[Start of Selected excerpt]
In [4]:
import matplotlib.pyplot as plt
import seaborn as sns
import os
import pandas as pd

# Plotting the confusion matrix
def plot_confusion_matrix(cm, classes):
    plt.figure(figsize=(10, 7))
    sns.heatmap(cm, annot=True, fmt='d', cmap='Blues', xticklabels=classes, yticklabels=classes)
    plt.xlabel('Predicted Label')
    plt.ylabel('True Label')
    plt.title('Confusion Matrix')
    plt.show()

In [5]:
file_path = os.path.join(os.curdir,'data','Kopie van BastianLewisData.xlsx')

df_vars = pd.read_excel(file_path,sheet_name='VariableSelection')
df = pd.read_excel(file_path,sheet_name='Result 1')

var_drop = list(df_vars['Name'][df_vars['Status'] == 'Drop'])

df.drop(labels = var_drop,  axis= 1, inplace = True)

df["Huidig/Laatste functie"].fillna("", inplace=True)
df['Meest trotste project'].fillna("", inplace=True)

df['text'] = df["Huidig/Laatste functie"] +" : " + df['Meest trotste project']

In [None]:
import torch
import torch.nn as nn
import torch.optim as optim
from torchtext.legacy import data, datasets
from sklearn.model_selection import train_test_split

# Step 1: Text Preprocessing
df['processed_text'] = df['text'].str.lower().str.replace('[^\w\s]', '')

# Step 2: Split Data
train_data, valid_data = train_test_split(df, test_size=0.2, random_state=42)

# Define Fields
TEXT = data.Field(tokenize='spacy', tokenizer_language='en_core_web_sm', lower=True)
LABEL = data.LabelField(dtype=torch.float)

# Create Dataset
fields = [('text', TEXT), ('label', LABEL)]
train_examples = [data.Example.fromlist(i, fields) for i in train_data.values.tolist()]
valid_examples = [data.Example.fromlist(i, fields) for i in valid_data.values.tolist()]

train_dataset = data.Dataset(train_examples, fields)
valid_dataset = data.Dataset(valid_examples, fields)

# Build Vocabulary
TEXT.build_vocab(train_dataset, max_size=10000)
LABEL.build_vocab(train_dataset)

# Create Iterators
train_iterator, valid_iterator = data.BucketIterator.splits(
    (train_dataset, valid_dataset),
    batch_size=64,
    device=torch.device('cuda' if torch.cuda.is_available() else 'cpu')
)

# Step 3: Define the Model
class SimpleNN(nn.Module):
    def __init__(self, vocab_size, embedding_dim, output_dim):
        super(SimpleNN, self).__init__()
        self.embedding = nn.Embedding(vocab_size, embedding_dim)
        self.fc = nn.Linear(embedding_dim, output_dim)
[End of Selected excerpt]
[Start of Supplied material]
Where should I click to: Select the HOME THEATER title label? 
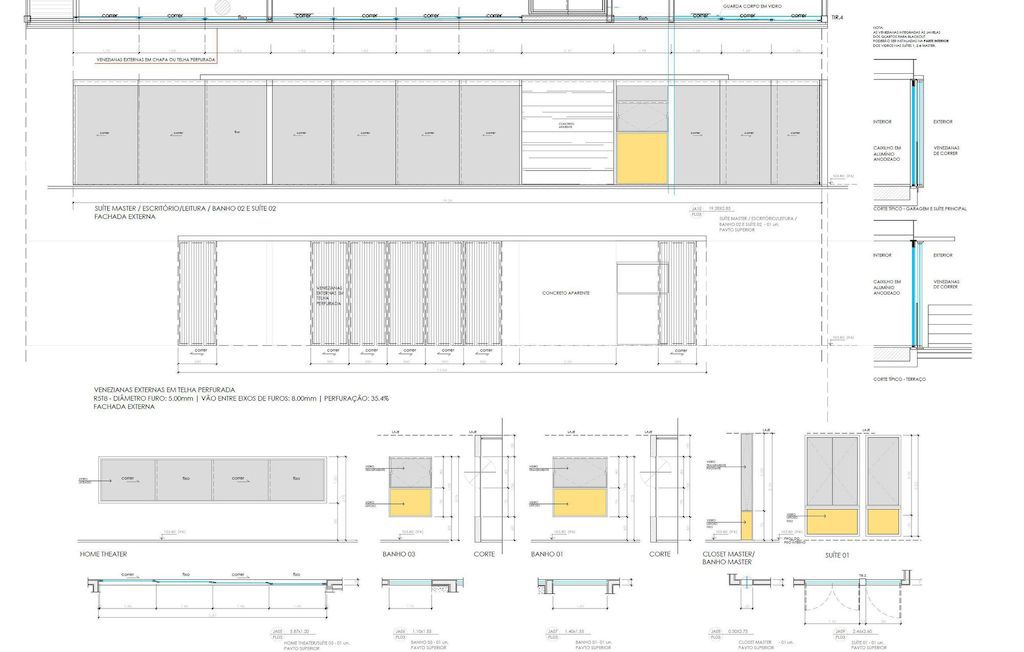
[End of Supplied material]
# Request:
Please decide whether each statement agrees with the notebook code above. Answer yes or no for each and quote the words of the code that settle it. 1. The confusion matrix heatmap uses a blue color map. 2. Thirty percent of the data is held out for validation. 3. The text vocabulary is capped at 10,000 entries.

# The response:
1. Yes: "cmap='Blues'"
2. No: "test_size=0.2"
3. Yes: "max_size=10000"